太平洋海戦史


セイロン島沖海戦1942.4.5〜9

 真珠湾奇襲を成功させ東方海面からの脅威を取り除いた南雲中将ひきいる第1航空艦隊(機動部隊)は戦艦「金剛」「榛名」「霧島」「比叡」そして空母「飛龍」「蒼龍」「加賀」を従え、英極東艦隊を求めて勇躍インド洋へ向かった。 4月5日淵田美津雄中佐が指揮するコロンボ攻撃隊(零戦36機、九九艦爆38機、九七艦攻52機)が発進した。英東洋艦隊は戦艦5空母3に大幅増強されたものの、コロンボには存在しなかったが、英軍戦闘機42機が待ち受けていた。淵田隊はこれらを粉砕すると港湾施設への爆撃を加えたが、不十分と見て第2次攻撃を要請した。このとき一旦は魚雷を装備していた九七艦攻の雷装を解き爆装への転換を命じた。そんな中、英重巡「ドーセンジャー」と「コーンウォール」発見の報を聞き、再び雷装転換を命じ攻撃に向かわせた。このとき20分足らずで2隻とも撃沈した。

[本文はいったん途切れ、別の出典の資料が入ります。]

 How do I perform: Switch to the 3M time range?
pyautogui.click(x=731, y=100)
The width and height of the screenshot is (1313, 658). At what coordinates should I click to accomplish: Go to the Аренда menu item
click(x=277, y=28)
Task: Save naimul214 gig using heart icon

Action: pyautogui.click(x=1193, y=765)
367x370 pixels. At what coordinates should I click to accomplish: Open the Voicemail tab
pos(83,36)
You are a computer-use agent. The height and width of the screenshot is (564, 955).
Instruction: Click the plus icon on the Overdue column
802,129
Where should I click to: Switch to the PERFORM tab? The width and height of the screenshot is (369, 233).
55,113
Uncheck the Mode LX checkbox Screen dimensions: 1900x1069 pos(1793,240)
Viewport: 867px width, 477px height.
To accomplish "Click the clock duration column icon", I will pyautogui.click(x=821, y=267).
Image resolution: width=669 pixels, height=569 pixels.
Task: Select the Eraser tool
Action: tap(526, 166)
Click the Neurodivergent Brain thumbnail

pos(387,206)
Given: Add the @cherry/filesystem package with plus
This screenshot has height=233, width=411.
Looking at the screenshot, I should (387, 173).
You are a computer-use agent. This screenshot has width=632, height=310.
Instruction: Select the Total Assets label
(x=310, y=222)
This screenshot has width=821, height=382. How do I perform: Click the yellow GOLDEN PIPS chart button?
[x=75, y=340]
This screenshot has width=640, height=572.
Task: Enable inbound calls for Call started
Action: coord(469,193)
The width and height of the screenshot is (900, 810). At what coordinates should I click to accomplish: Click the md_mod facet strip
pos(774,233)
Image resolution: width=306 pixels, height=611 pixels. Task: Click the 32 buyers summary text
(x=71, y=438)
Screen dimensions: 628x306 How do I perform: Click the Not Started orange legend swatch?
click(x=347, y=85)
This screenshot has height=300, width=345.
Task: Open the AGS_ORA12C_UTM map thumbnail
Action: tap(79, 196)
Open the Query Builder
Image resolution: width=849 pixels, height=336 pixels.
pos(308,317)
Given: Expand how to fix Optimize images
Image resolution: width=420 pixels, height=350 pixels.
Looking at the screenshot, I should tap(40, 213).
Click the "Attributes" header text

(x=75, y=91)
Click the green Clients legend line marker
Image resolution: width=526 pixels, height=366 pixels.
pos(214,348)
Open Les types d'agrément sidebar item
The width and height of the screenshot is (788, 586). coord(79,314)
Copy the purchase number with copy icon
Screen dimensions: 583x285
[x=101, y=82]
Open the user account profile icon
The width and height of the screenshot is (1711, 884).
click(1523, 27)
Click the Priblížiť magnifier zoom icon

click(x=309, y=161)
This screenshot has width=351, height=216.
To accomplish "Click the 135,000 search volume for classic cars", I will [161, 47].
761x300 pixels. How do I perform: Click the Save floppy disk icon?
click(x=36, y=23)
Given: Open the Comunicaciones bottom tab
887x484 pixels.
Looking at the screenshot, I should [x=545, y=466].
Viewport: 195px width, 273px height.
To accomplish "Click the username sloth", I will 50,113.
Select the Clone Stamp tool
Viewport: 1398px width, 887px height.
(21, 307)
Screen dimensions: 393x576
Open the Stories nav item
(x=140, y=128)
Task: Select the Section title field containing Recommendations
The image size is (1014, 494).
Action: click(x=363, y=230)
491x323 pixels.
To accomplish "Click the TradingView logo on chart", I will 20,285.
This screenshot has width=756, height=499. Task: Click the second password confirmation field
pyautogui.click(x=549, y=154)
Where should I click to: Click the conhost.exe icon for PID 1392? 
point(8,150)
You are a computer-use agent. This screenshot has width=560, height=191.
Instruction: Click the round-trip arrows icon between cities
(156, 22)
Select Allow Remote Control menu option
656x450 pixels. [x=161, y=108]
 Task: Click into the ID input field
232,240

 4月9日午前9時、ツリンコマリーを攻撃、めぼしい攻撃目標がなく港湾施設と飛行場を爆撃した。同11時探索機が英空母「ハーミーズ」を発見、九九艦爆85機を直ちに向かわせわずか15分で撃沈したが、同時刻南雲艦隊も英空軍のブレニム爆撃機による高度4000メートルからの高度爆撃を受けていたが、幸い被害はなかった。
 このときの海戦で日本軍による攻撃はそれぞれ80%の命中率を誇り、戦果を聞いた南雲中将は驚喜し、兵装転換の不手際や防空体制の不備に反省改善することはなく、そのツケはミッドウェーで払わされることになるのである。